→ **INFORMATION PROVIDED**
┄┄┄┄┄┄┄┄┄┄┄┄┄┄┄┄┄┄┄┄
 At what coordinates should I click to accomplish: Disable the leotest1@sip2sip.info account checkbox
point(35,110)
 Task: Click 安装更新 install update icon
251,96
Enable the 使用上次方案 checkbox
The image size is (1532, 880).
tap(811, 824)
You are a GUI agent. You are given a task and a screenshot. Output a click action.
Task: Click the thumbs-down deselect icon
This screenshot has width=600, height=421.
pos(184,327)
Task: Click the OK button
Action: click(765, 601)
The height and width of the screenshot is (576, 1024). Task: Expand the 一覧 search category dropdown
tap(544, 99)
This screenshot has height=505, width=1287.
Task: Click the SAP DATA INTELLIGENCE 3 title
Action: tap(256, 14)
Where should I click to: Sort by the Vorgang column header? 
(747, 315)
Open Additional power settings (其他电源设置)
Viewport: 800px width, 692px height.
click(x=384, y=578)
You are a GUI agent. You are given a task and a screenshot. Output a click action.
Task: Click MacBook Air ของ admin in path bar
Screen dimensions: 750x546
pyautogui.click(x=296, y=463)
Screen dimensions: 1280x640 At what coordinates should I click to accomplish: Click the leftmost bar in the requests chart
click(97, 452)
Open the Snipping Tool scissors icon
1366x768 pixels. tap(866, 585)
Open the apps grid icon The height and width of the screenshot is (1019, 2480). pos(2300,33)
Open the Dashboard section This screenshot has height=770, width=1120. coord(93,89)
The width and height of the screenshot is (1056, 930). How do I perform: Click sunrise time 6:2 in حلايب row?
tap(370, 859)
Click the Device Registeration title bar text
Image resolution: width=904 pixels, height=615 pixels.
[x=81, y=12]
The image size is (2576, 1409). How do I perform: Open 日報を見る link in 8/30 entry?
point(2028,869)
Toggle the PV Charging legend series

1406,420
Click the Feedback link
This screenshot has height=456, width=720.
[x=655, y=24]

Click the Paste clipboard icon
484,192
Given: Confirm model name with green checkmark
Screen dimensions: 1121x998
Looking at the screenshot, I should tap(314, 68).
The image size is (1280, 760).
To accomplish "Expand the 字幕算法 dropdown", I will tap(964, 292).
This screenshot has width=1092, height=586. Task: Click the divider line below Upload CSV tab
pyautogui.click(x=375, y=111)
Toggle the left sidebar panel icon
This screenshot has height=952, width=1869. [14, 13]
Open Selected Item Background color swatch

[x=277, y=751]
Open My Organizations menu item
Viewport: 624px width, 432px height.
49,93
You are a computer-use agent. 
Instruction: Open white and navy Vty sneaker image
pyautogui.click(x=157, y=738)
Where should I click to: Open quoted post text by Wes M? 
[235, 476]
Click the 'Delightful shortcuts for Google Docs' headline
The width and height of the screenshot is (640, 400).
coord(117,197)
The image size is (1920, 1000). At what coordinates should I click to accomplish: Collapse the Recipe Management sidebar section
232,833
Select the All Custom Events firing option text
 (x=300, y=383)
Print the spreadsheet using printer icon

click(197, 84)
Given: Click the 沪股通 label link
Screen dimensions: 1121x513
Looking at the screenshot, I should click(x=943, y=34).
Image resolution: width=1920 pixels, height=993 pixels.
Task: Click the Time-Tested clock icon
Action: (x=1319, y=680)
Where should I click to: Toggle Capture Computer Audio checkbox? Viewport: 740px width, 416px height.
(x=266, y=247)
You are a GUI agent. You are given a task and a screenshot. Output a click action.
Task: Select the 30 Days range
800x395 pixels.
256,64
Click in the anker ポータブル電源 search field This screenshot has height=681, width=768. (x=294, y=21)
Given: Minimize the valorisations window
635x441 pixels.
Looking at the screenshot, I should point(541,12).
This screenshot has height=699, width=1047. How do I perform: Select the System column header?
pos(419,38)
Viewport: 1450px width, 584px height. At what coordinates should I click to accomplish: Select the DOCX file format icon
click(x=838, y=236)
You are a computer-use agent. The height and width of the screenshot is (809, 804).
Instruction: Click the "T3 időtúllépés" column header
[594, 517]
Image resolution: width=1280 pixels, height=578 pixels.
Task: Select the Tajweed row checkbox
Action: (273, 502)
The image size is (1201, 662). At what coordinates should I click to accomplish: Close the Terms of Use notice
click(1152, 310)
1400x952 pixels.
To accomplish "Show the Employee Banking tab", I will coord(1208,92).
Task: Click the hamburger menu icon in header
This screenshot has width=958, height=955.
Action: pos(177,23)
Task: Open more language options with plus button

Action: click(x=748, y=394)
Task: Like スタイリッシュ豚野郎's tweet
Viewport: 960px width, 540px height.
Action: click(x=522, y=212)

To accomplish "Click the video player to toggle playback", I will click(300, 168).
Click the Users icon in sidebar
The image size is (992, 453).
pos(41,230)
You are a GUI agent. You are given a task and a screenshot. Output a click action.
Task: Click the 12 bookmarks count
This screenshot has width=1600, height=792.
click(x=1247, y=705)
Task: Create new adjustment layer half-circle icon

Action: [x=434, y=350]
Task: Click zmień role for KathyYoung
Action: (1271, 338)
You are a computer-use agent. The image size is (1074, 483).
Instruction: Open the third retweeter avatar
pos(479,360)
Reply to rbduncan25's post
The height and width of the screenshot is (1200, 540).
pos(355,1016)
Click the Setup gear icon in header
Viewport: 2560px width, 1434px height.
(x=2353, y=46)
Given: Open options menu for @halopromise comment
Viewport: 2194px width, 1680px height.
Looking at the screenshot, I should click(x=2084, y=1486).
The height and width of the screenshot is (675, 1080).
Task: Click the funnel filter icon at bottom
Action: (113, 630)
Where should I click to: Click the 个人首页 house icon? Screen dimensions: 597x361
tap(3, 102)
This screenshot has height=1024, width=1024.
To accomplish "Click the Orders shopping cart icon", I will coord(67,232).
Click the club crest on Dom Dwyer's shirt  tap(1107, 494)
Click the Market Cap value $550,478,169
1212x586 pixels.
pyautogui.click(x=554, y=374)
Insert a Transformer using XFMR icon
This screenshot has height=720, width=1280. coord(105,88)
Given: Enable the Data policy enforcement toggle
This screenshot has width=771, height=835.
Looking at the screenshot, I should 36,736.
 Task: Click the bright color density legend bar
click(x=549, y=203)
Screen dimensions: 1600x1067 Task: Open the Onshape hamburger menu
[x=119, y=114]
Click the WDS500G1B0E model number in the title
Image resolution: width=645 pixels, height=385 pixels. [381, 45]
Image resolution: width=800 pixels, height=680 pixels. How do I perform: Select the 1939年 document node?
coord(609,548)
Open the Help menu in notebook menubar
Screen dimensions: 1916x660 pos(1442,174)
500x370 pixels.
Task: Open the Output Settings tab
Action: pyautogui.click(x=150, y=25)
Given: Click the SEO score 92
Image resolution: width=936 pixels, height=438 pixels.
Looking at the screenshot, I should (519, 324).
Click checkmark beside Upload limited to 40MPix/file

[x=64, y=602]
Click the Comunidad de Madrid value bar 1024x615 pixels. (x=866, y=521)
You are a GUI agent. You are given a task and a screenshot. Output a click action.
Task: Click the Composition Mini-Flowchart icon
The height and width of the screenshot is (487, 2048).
┄┄┄┄┄┄┄┄┄┄┄┄┄┄┄┄┄┄┄┄
From the records above, print only the lines between the one holding "This screenshot has width=600, height=421." and the one holding "Task: Click MacBook Air ของ admin in path bar", inclusive, exactly as they stand.

This screenshot has width=600, height=421.
pos(184,327)
Task: Click the OK button
Action: click(765, 601)
The height and width of the screenshot is (576, 1024). Task: Expand the 一覧 search category dropdown
tap(544, 99)
This screenshot has height=505, width=1287.
Task: Click the SAP DATA INTELLIGENCE 3 title
Action: tap(256, 14)
Where should I click to: Sort by the Vorgang column header? 
(747, 315)
Open Additional power settings (其他电源设置)
Viewport: 800px width, 692px height.
click(x=384, y=578)
You are a GUI agent. You are given a task and a screenshot. Output a click action.
Task: Click MacBook Air ของ admin in path bar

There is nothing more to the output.